WHAT THE TASK ASKS. In the listing lines from the one containing "This screenshot has width=928, height=832." through the end of the listing, swap "icon" for "symbol" and leave everything else unchanged. Return only those lines.

EXTRACTED ENTRIES.
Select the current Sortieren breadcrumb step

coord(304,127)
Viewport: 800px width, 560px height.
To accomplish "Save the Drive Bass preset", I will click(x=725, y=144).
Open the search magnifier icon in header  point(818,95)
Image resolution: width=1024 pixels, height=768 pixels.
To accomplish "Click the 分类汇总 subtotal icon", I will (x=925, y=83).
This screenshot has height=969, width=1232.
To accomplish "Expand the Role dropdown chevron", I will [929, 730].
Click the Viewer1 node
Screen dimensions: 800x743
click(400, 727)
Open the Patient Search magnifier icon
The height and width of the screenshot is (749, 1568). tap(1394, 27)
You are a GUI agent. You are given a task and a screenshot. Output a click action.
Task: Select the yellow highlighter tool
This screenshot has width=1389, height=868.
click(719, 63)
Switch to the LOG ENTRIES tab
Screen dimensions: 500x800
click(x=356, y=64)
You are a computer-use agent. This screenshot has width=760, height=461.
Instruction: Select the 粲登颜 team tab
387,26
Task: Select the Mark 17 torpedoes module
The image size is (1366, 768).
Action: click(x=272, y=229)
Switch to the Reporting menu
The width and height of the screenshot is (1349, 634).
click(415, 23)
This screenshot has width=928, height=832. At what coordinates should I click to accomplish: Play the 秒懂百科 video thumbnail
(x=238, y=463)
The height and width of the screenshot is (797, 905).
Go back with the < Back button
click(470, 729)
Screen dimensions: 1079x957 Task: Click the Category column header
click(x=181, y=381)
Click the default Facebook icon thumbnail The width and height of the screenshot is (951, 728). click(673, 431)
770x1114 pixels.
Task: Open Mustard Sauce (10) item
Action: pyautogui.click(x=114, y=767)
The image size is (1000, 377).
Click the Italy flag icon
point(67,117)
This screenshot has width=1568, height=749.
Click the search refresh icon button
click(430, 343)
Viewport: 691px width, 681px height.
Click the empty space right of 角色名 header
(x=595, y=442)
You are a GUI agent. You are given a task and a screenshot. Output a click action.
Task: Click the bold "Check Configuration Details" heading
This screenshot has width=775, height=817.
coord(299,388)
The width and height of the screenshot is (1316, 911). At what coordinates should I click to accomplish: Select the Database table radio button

EXERCISE RESULT.
This screenshot has width=928, height=832. At what coordinates should I click to accomplish: Play the 秒懂百科 video thumbnail
(x=238, y=463)
The height and width of the screenshot is (797, 905).
Go back with the < Back button
click(470, 729)
Screen dimensions: 1079x957 Task: Click the Category column header
click(x=181, y=381)
Click the default Facebook symbol thumbnail The width and height of the screenshot is (951, 728). click(673, 431)
770x1114 pixels.
Task: Open Mustard Sauce (10) item
Action: pyautogui.click(x=114, y=767)
The image size is (1000, 377).
Click the Italy flag symbol
point(67,117)
This screenshot has width=1568, height=749.
Click the search refresh symbol button
click(430, 343)
Viewport: 691px width, 681px height.
Click the empty space right of 角色名 header
(x=595, y=442)
You are a GUI agent. You are given a task and a screenshot. Output a click action.
Task: Click the bold "Check Configuration Details" heading
This screenshot has width=775, height=817.
coord(299,388)
The width and height of the screenshot is (1316, 911). At what coordinates should I click to accomplish: Select the Database table radio button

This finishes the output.